Should Senate Democrats go down the filibuster reform route, they would need all 50 senators and Vice President Kamala Harris (as a tie-breaking vote) to offer their support. That is hardly guaranteed given opposition to filibuster changes from some moderate members, including Sen. Joe Manchin (D-W.Va.).
But Biden’s remark suggested momentum for the act is increasing. It came as the president was returning from delivering his sales pitch for infrastructure and social spending plans in Michigan and as the White House increasingly tries to shame Senate Minority Leader Mitch McConnell for the debt ceiling brinkmanship. On Wednesday, Biden is scheduled to join business leaders at an event on the matter.
“Any scenario is possible to fix the debt ceiling right now,” a person familiar with discussions among Democratic leadership told POLITICO. "Everything is on the table. Every option."
Republicans have twice thwarted efforts to raise the debt ceiling to avoid an historic default and are on the precipice of doing it again in the Senate on Wednesday, when another bill to raise it will be considered. After voting to raise or suspend the debt ceiling three times under former President Donald Trump, McConnell is refusing to provide Republican votes to solve the looming default in order to inflict political pain on Democrats.
Failure to address the debt limit, a step required by law that at various times has been treated as routine, would tank the country’s credit, raise interest rates and impact social security checks. But for months, McConnell has pressured Democrats to act on the debt limit on their own through the complex budget process known as reconciliation. It’s a step Biden and Senate Majority Leader Chuck Schumer have long resisted because it would take up precious Senate floor time — but nonetheless is a filibuster-proof way around the issue.
While Democrats closely aligned with the Biden administration have urged it to use whatever avenues are available, White House officials had repeatedly said that Biden continued to oppose creating filibuster carve outs, also known as the “nuclear option,” to address the debt ceiling or other legislative deadlocks.
“The debt limit needs to be raised. The best would be to do it in a bipartisan manner, but if that’s not possible the Democrats should figure out whatever way works for them,” said Jason Furman, who served as a Council of Economic Advisers chair for former President Barack Obama. “Economically, the outcome is the same whether it is the nuclear option, reconciliation or some other way.”

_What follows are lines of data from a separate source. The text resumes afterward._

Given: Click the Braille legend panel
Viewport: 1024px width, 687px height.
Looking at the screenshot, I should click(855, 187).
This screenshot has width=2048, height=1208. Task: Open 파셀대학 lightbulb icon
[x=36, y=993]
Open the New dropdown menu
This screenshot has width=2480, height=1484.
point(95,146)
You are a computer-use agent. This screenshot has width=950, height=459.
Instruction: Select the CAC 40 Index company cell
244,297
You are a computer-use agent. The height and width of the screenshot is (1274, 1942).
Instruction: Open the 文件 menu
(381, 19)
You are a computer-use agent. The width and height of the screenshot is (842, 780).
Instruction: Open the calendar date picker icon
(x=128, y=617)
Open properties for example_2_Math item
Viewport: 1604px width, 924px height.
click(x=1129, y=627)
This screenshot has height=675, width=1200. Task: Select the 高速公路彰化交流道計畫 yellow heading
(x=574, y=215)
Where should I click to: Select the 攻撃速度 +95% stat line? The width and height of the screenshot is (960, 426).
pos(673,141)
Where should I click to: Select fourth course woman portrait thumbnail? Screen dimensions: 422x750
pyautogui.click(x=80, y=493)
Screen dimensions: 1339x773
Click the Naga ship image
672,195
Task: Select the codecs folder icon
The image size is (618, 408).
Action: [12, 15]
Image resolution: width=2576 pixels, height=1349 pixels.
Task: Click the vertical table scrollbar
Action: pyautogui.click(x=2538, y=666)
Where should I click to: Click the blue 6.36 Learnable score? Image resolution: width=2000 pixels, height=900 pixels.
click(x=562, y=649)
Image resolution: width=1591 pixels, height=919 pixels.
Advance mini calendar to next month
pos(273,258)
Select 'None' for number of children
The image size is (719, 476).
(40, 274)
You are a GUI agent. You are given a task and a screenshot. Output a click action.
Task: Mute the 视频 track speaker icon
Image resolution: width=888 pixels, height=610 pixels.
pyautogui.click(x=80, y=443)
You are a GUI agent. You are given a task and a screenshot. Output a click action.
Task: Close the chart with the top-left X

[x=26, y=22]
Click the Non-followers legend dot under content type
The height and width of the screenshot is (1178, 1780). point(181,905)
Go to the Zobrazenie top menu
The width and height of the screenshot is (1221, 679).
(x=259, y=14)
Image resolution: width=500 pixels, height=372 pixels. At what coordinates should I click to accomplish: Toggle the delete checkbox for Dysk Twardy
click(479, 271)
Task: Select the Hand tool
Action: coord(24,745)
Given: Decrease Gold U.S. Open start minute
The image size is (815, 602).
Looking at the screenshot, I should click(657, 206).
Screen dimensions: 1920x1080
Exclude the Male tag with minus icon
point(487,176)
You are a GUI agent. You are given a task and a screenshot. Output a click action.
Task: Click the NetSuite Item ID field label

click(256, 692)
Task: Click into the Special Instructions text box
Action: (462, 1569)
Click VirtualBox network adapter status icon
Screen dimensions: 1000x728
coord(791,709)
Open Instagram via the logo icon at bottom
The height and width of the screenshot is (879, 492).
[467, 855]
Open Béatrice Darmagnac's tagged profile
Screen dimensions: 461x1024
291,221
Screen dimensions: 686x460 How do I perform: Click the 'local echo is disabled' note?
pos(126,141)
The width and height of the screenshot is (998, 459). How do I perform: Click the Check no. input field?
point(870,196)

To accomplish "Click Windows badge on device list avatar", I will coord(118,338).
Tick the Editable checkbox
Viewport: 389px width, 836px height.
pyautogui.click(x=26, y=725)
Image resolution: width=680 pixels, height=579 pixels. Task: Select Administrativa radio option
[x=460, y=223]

Biden’s softening on the issue could have vast implications on his broader agenda, provided he convinces Manchin and others to go along with him. There is a long backlog of liberal priorities that have run up against a Republican blockade — from gun control to immigration to voting rights. If Democrats create a filibuster carve out for the debt ceiling, it could embolden progressives to argue that exceptions should be made for other congressional matters as well.
“Maybe corporate lobbyists can urge Senator Manchin to change his mind on it, if the rest of us can’t,” said Faiz Shakir, a Democrat strategist who managed Bernie Sanders’ 2020 presidential campaign, alluding to the pressure on lawmakers from the business world.
Yet, with less than two weeks to go before the debt ceiling is breached, operatives within the party are skeptical that senators will ultimately scrap the filibuster rules at this moment. Biden’s comments, however, have matched the sentiment among most Democratic senators to call Republicans’ bluff and force them into voting to suspend the debt limit, or take what a growing number of them view as the next logical step.
“The logic of McConnell's argument is essentially telling Democratic senators to abolish the filibuster,” Shakir added.